*ACTION ITEM:* The records sit below this line. Repeat all of them exactly.

Collected data entries:
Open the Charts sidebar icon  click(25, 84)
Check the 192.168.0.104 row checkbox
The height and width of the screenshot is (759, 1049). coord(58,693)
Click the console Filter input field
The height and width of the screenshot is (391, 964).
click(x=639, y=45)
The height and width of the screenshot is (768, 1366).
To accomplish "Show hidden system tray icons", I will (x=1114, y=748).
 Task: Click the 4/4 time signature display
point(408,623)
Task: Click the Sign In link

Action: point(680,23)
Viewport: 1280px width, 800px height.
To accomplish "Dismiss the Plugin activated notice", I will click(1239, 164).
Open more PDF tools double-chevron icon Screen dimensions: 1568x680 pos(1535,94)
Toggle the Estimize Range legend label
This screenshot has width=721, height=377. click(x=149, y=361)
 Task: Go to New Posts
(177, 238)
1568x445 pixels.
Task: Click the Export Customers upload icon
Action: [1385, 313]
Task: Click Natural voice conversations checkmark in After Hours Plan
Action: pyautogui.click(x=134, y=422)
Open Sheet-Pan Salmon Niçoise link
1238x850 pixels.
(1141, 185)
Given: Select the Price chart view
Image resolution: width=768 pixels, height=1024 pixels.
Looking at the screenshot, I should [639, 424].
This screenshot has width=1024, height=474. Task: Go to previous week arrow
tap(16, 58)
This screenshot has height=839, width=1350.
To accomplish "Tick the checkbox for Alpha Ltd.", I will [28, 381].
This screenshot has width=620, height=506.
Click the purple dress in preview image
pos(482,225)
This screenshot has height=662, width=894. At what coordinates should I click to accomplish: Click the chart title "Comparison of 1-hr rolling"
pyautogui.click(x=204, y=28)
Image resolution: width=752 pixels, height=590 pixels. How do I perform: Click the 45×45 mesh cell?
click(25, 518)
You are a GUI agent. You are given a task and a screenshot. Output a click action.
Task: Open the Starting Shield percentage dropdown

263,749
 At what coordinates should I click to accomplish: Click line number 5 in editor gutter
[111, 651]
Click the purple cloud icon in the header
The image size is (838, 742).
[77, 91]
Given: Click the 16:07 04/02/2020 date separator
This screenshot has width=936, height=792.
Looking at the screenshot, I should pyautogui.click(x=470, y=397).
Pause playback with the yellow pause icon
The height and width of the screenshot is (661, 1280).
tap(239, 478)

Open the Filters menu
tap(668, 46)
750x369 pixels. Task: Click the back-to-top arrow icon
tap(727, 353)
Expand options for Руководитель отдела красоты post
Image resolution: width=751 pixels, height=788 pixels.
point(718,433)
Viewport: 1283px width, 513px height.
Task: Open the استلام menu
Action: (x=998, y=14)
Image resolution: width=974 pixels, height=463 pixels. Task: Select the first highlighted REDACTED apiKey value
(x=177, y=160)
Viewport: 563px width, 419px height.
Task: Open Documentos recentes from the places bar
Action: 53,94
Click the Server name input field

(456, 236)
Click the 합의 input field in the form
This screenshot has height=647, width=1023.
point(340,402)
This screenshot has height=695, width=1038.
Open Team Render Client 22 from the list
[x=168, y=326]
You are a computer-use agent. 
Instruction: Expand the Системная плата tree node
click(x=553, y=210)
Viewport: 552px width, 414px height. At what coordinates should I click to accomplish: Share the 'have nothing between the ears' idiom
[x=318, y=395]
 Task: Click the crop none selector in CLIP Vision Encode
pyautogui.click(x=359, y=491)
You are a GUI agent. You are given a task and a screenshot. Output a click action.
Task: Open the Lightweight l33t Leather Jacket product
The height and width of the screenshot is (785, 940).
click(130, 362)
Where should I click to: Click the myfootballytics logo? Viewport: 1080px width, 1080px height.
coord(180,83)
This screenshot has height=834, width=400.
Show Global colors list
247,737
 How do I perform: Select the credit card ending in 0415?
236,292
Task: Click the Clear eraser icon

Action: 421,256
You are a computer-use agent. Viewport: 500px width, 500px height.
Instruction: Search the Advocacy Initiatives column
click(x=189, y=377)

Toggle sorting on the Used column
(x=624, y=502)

*RESULT BELOW:*
Open the Charts sidebar icon  click(25, 84)
Check the 192.168.0.104 row checkbox
The height and width of the screenshot is (759, 1049). coord(58,693)
Click the console Filter input field
The height and width of the screenshot is (391, 964).
click(x=639, y=45)
The height and width of the screenshot is (768, 1366).
To accomplish "Show hidden system tray icons", I will (x=1114, y=748).
 Task: Click the 4/4 time signature display
point(408,623)
Task: Click the Sign In link

Action: point(680,23)
Viewport: 1280px width, 800px height.
To accomplish "Dismiss the Plugin activated notice", I will click(1239, 164).
Open more PDF tools double-chevron icon Screen dimensions: 1568x680 pos(1535,94)
Toggle the Estimize Range legend label
This screenshot has width=721, height=377. click(x=149, y=361)
 Task: Go to New Posts
(177, 238)
1568x445 pixels.
Task: Click the Export Customers upload icon
Action: [1385, 313]
Task: Click Natural voice conversations checkmark in After Hours Plan
Action: pyautogui.click(x=134, y=422)
Open Sheet-Pan Salmon Niçoise link
1238x850 pixels.
(1141, 185)
Given: Select the Price chart view
Image resolution: width=768 pixels, height=1024 pixels.
Looking at the screenshot, I should [639, 424].
This screenshot has width=1024, height=474. Task: Go to previous week arrow
tap(16, 58)
This screenshot has height=839, width=1350.
To accomplish "Tick the checkbox for Alpha Ltd.", I will [28, 381].
This screenshot has width=620, height=506.
Click the purple dress in preview image
pos(482,225)
This screenshot has height=662, width=894. At what coordinates should I click to accomplish: Click the chart title "Comparison of 1-hr rolling"
pyautogui.click(x=204, y=28)
Image resolution: width=752 pixels, height=590 pixels. How do I perform: Click the 45×45 mesh cell?
click(25, 518)
You are a GUI agent. You are given a task and a screenshot. Output a click action.
Task: Open the Starting Shield percentage dropdown

263,749
 At what coordinates should I click to accomplish: Click line number 5 in editor gutter
[111, 651]
Click the purple cloud icon in the header
The image size is (838, 742).
[77, 91]
Given: Click the 16:07 04/02/2020 date separator
This screenshot has width=936, height=792.
Looking at the screenshot, I should pyautogui.click(x=470, y=397).
Pause playback with the yellow pause icon
The height and width of the screenshot is (661, 1280).
tap(239, 478)

Open the Filters menu
tap(668, 46)
750x369 pixels. Task: Click the back-to-top arrow icon
tap(727, 353)
Expand options for Руководитель отдела красоты post
Image resolution: width=751 pixels, height=788 pixels.
point(718,433)
Viewport: 1283px width, 513px height.
Task: Open the استلام menu
Action: (x=998, y=14)
Image resolution: width=974 pixels, height=463 pixels. Task: Select the first highlighted REDACTED apiKey value
(x=177, y=160)
Viewport: 563px width, 419px height.
Task: Open Documentos recentes from the places bar
Action: 53,94
Click the Server name input field

(456, 236)
Click the 합의 input field in the form
This screenshot has height=647, width=1023.
point(340,402)
This screenshot has height=695, width=1038.
Open Team Render Client 22 from the list
[x=168, y=326]
You are a computer-use agent. 
Instruction: Expand the Системная плата tree node
click(x=553, y=210)
Viewport: 552px width, 414px height. At what coordinates should I click to accomplish: Share the 'have nothing between the ears' idiom
[x=318, y=395]
 Task: Click the crop none selector in CLIP Vision Encode
pyautogui.click(x=359, y=491)
You are a GUI agent. You are given a task and a screenshot. Output a click action.
Task: Open the Lightweight l33t Leather Jacket product
The height and width of the screenshot is (785, 940).
click(130, 362)
Where should I click to: Click the myfootballytics logo? Viewport: 1080px width, 1080px height.
coord(180,83)
This screenshot has height=834, width=400.
Show Global colors list
247,737
 How do I perform: Select the credit card ending in 0415?
236,292
Task: Click the Clear eraser icon

Action: 421,256
You are a computer-use agent. Viewport: 500px width, 500px height.
Instruction: Search the Advocacy Initiatives column
click(x=189, y=377)

Toggle sorting on the Used column
(x=624, y=502)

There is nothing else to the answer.